### [EXERCISES TO COMPLETE]
**1)** Translate the following sentence from the titanium discussion into French: "At the moment, titanium is extracted using the Kroll process."
**2)** Reproduce the passage of the titanium discussion between "I suspect that’s" and "is then recylcled.", inclusive.

### [SOURCE DOCUMENT]
#####

My eyeglasses frames are titanium. Regarding bike frames or golf clubs you are almost always talking about an alloy. Mostly aluminum with vadinum and chrome as a stiffiner.

In its pure (ish) state it’s a dull grey and a real bastard to machine. Polishes up to a really nice mirror finish if you take your time and have the right equipment. It’s weight and strength vs. steel make it really cool to put in racing applications. My friends professional set up race motorcycle has titanium parts all over it.

Cheers **Mr. Goob. ** *who is tickled to death there is a GQ he really knows something about. *

If you made a knife blade of titanium how would it compare to a stainless steel blade re strength and edge holding ability?

I was getting Ti bicycle spokes for about $2.50 each 10 years ago. The prices had really come down.

Mr. Goob what does that baseball bat sized rod weigh? And what might one expect to pay for such a thing?

It’s not the price of the titanium itself - that’s relatively cheap. The real problem wth titanium for jewelry is that it’s just damned hard to work with. In this case, the softness of gold is a real advantage. A jeweler with a few hand tools can work gold, but titanium is a whole different story.

I suspect that’s why you can find things like titanium bands and studs and such, but you won’t find cheap titanium diamond settings and other intricate jewelry.

I had a pair of titanium eyeglass frames. I loved them–strong and light–until a solder failed. Of course, I was 30 miles from the closest LensCrafters, with no car, and no real pair of backups. And no one had the materials to solder them–working with titanium requires an inert atmosphere and pretty high heat.

http://www.titaniumcommitment.com/stars.html

I bought a couple titanium rings from overstock.com a few weeks ago for about hundred bucks total.

I have a spork made of titanium. It cost about $15.

At the moment, titanium is extracted using the Kroll process. The ore (eg rutile) is reacted with chlorine to form TiCl4. This is then reduced with sodium or magnesium to give titanium metal. The chloride is then recylcled.

#####

### [DATA]
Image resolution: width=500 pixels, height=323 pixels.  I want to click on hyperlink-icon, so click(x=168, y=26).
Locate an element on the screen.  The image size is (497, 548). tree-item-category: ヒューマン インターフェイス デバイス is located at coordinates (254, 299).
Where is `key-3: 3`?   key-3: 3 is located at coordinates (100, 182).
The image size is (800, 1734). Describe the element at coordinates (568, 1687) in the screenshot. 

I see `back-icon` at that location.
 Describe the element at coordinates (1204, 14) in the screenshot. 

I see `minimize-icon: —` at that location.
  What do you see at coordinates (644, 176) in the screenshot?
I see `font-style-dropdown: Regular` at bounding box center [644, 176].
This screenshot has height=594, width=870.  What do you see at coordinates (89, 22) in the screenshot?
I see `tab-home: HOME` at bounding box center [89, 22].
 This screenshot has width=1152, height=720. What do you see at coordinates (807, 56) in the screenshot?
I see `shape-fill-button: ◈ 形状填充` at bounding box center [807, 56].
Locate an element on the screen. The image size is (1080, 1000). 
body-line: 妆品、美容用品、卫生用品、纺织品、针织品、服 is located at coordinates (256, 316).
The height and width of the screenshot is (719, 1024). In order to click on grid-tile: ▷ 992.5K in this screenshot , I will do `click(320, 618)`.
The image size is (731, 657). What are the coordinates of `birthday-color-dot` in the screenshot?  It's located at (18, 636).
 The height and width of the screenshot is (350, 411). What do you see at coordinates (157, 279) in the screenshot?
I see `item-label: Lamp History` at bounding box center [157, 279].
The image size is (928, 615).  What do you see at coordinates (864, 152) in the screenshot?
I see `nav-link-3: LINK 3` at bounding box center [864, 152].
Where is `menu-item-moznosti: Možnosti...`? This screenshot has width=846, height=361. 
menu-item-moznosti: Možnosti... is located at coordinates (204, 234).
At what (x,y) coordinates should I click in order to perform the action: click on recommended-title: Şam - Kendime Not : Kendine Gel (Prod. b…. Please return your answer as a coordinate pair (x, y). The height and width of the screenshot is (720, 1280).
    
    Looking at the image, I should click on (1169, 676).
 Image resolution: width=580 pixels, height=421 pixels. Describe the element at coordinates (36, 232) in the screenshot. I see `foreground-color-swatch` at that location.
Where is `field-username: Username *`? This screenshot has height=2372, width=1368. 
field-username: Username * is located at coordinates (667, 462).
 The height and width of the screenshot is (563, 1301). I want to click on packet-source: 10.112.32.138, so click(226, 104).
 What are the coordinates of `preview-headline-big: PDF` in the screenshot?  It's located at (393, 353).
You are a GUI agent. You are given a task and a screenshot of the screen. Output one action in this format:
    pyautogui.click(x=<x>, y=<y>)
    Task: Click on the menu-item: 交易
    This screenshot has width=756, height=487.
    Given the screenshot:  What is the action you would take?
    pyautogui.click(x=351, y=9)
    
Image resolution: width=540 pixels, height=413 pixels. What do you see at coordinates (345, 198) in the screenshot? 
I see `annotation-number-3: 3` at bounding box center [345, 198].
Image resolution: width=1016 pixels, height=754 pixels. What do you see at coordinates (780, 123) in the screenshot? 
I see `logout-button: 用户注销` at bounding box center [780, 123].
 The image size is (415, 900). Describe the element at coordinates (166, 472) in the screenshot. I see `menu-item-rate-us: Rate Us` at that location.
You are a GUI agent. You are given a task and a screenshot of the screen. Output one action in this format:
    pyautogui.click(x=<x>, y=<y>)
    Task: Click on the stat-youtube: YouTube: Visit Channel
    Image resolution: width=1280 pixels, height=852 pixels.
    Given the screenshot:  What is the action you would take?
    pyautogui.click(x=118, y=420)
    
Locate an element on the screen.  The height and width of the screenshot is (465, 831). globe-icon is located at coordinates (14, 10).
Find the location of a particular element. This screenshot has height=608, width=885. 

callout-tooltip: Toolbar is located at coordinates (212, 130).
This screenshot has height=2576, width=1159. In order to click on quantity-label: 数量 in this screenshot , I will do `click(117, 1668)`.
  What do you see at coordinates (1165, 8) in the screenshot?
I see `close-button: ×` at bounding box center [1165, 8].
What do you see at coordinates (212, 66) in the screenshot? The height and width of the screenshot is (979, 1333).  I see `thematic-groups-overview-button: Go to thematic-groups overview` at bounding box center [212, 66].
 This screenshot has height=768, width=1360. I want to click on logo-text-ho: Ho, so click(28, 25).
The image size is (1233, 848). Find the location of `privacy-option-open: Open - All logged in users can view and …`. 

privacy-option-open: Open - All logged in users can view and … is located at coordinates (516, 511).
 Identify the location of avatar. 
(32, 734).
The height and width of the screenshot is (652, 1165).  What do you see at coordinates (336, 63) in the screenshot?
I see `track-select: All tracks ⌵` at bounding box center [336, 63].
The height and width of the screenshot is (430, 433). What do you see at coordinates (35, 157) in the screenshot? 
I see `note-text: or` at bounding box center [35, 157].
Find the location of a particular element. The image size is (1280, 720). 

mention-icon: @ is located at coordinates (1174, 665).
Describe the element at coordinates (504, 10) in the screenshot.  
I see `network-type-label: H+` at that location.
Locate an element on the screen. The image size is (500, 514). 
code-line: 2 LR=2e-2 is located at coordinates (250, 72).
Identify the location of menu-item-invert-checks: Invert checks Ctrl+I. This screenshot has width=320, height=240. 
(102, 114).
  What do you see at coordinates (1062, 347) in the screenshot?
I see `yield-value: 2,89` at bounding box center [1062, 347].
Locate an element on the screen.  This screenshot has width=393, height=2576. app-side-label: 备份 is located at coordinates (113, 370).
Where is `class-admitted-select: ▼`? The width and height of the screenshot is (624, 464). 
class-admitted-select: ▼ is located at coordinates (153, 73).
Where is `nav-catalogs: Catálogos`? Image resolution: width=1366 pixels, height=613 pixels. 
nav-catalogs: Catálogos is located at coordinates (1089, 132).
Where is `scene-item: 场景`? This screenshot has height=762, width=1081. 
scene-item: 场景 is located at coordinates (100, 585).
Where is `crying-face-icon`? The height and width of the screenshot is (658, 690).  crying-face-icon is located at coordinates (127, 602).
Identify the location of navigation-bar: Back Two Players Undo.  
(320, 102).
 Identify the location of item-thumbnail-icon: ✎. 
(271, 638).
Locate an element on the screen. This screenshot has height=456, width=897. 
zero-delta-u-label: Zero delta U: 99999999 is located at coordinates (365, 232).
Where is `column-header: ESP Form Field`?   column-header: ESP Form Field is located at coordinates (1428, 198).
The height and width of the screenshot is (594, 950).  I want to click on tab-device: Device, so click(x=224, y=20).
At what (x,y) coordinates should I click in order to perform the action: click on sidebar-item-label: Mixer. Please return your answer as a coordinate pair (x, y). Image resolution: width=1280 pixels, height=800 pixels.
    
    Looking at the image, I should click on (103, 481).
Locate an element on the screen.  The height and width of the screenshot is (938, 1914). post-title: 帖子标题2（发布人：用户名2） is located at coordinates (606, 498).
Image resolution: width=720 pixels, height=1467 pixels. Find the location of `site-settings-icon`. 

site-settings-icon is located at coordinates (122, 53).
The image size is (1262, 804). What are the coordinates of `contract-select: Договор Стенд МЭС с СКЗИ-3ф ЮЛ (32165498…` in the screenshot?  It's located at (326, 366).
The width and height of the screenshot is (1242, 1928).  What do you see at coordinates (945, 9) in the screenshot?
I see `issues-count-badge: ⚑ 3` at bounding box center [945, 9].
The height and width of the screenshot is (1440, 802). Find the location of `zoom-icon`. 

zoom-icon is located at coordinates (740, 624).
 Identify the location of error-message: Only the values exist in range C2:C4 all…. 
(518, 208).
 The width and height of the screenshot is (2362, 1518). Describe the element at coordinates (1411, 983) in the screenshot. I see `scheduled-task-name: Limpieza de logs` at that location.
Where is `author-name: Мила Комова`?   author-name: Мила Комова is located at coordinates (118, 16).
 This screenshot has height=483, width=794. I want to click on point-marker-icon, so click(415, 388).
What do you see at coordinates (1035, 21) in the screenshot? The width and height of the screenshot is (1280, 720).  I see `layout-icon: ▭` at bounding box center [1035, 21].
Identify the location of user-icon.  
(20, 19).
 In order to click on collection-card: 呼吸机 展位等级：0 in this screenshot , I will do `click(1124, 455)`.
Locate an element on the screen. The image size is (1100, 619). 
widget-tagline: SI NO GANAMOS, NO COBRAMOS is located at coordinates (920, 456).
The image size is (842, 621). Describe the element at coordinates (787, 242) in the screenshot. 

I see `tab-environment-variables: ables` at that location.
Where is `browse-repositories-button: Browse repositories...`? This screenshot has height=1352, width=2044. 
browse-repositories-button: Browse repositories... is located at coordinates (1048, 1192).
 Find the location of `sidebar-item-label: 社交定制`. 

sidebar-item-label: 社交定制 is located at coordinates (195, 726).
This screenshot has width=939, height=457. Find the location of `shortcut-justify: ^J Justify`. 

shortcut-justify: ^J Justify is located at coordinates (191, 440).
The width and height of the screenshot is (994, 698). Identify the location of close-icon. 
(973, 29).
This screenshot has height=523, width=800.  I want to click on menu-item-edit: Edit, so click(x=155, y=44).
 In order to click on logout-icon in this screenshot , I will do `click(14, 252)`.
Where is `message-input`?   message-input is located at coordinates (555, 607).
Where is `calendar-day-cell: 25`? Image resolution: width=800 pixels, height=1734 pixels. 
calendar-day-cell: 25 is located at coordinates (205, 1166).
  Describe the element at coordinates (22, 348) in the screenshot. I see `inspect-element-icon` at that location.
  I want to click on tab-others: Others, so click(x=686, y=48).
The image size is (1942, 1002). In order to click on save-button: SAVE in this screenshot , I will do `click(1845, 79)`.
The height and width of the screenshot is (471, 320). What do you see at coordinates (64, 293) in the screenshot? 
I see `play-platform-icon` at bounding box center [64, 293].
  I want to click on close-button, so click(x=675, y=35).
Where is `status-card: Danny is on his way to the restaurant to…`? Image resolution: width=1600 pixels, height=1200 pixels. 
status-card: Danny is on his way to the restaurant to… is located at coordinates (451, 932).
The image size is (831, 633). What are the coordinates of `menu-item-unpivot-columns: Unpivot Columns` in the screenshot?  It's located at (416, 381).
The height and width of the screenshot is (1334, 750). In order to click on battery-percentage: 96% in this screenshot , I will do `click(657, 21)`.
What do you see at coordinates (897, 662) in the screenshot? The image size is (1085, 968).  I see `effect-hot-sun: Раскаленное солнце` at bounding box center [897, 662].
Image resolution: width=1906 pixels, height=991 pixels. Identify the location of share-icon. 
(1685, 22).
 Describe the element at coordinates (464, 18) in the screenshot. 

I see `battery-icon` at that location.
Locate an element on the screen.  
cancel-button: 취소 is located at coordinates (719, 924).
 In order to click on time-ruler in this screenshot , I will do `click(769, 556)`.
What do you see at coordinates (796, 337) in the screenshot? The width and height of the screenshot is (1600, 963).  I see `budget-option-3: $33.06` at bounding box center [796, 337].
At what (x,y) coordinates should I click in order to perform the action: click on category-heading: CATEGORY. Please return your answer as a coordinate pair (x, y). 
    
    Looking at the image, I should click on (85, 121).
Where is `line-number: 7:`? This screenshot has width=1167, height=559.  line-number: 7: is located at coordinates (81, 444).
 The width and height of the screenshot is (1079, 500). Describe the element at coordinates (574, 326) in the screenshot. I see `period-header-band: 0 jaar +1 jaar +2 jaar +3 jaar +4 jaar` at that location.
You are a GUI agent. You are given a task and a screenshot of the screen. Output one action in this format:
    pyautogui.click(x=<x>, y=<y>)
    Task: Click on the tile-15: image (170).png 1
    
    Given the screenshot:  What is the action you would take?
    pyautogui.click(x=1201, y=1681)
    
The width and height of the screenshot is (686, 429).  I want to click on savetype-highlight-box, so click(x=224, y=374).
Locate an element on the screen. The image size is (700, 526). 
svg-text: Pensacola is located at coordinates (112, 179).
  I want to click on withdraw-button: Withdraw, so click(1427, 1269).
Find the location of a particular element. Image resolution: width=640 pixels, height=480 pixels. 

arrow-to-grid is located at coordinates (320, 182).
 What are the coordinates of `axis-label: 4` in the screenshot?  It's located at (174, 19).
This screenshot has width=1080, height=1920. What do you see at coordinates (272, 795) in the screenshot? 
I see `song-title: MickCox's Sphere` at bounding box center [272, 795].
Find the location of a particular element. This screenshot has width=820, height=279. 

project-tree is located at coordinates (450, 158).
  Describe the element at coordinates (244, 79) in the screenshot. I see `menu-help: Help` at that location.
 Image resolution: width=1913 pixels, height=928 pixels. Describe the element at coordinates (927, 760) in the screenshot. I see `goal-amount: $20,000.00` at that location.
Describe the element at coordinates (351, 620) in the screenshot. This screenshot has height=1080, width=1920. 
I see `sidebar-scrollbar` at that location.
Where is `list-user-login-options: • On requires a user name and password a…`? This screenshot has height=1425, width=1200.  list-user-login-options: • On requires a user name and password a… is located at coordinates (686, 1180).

#####

### [WRITTEN ANSWERS]
**1)** À l'heure actuelle, le titane est extrait au moyen du procédé Kroll.

**2)**
I suspect that’s why you can find things like titanium bands and studs and such, but you won’t find cheap titanium diamond settings and other intricate jewelry.

I had a pair of titanium eyeglass frames. I loved them–strong and light–until a solder failed. Of course, I was 30 miles from the closest LensCrafters, with no car, and no real pair of backups. And no one had the materials to solder them–working with titanium requires an inert atmosphere and pretty high heat.

http://www.titaniumcommitment.com/stars.html

I bought a couple titanium rings from overstock.com a few weeks ago for about hundred bucks total.

I have a spork made of titanium. It cost about $15.

At the moment, titanium is extracted using the Kroll process. The ore (eg rutile) is reacted with chlorine to form TiCl4. This is then reduced with sodium or magnesium to give titanium metal. The chloride is then recylcled.